The definitions of PPCs, used in the current study, were in accordance with the European perioperative clinical outcome (EPCO) [5]. In brief, the definition of atelectasis was lung opacification with mediastinal shift, hilum or hemidiaphragm shift towards the affected area, with compensatory hyperinflation in the adjacent non-atelectatic lung. Pleural effusion was defined as CXR with the radiographic feature of blunting of the costophrenic angle, loss of sharp silhouette of the ipsilateral hemidiaphragm in upright position, displacement of adjacent anatomical structures, or (in supine position) hazy opacity in one hemithorax with preserved vascular shadows.

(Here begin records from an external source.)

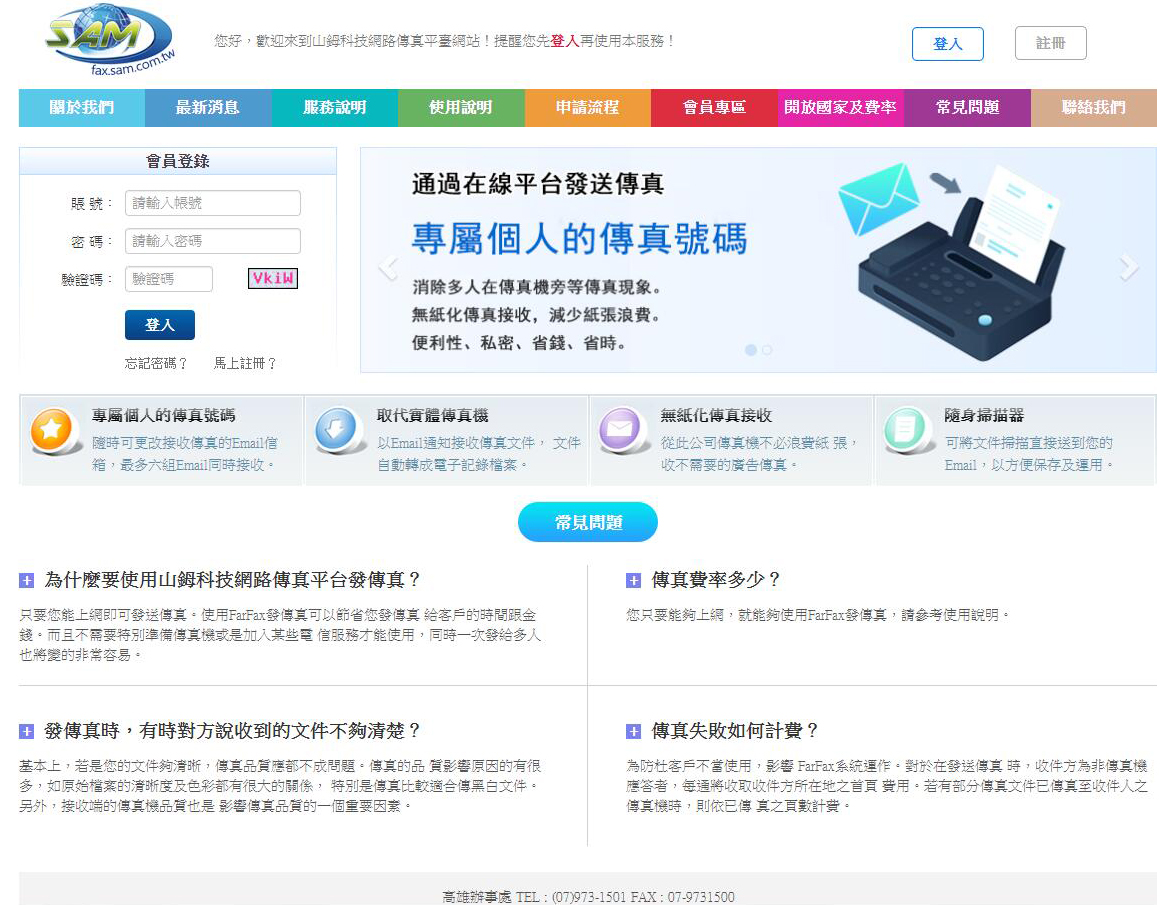This screenshot has width=1172, height=905.
Task: Click the 註冊 button in header
Action: pyautogui.click(x=1050, y=43)
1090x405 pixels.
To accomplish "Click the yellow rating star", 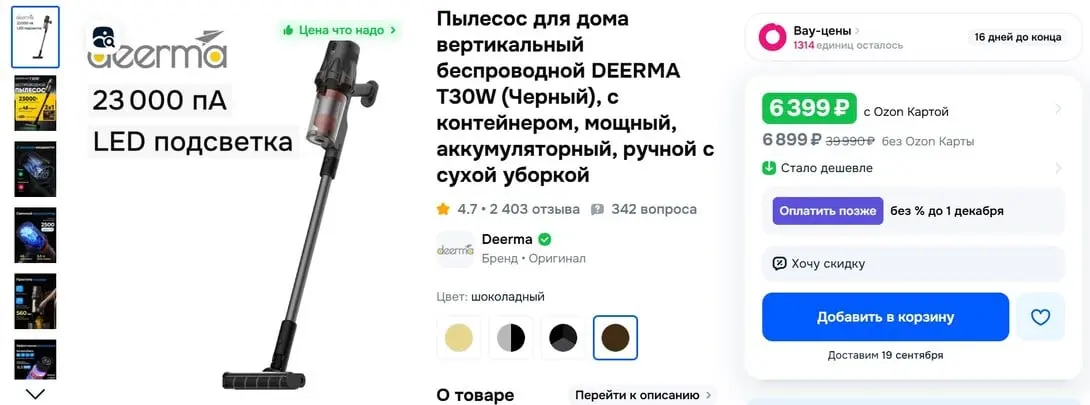I will 443,209.
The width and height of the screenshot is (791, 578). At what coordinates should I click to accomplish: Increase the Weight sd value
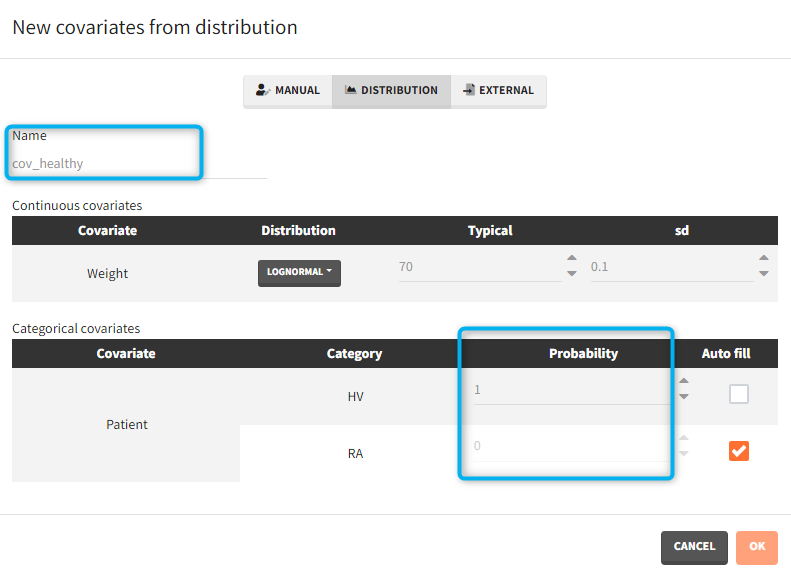[x=764, y=259]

The diagnostic criteria for pneumonia was CXR with at least one of the following radiographic features: infiltrate, consolidation, cavitation; plus at least one of the following clinical features: fever > 38 °C with no other evident cause, white cell count < 4 or > 12*109 L−1, subjects of age greater than 70 years with altered mental status with no other evident cause; plus at least two of the following features: new purulent/ changed sputum, increased secretions/suctioning, new/worse cough/dyspnea/tachypnea, rales/bronchial breath sounds, worsening gas exchange.

Statistical analysis

Data were expressed as mean ± SEM (standard error of the mean). Two-tailed Student’s t test was used to compare the continuous variables in the two groups, while Mann–Whitney test was used for the non-normal distributions. Categorical variables were compared by means of the x2 or Fisher’s exact tests. P value of less than 0.05 was considered to be statistically significant. Analysis was carried out using SPSS (version 13.0; SPSS; Chicago, IL) statistical software.

Results

Demographics and clinical characteristics of subjects

The current study involved a total of 51 subjects, who underwent cardiac surgery and received either IPPB or MI-E therapy in our hospital, during the time period from June 2017 to February 2018. 21 (41.2%) of the 51 subjects received oscillatory IPPB (MI-E therapy). The baseline demographics and clinical characteristics of the study subjects are listed in Table 1. The study subjects were divided into two groups based on the type of respiratory therapy received: the MI-E group and the IPPB group. The mean age of the subjects in the MI-E and IPPB groups were 63.8 years and 62.5 years, respectively. The proportion of male subjects in the MI-E and IPPB groups were 66.7% and 56.7%, respectively. Other characteristics including BMI, habit of smoking, type of surgery, maximal inspiratory pressure, duration of ventilator use and the duration of ICU stay were similar between the two groups. The levels of white blood cell, sodium, potassium, and creatinine were measured on day 1 after operation.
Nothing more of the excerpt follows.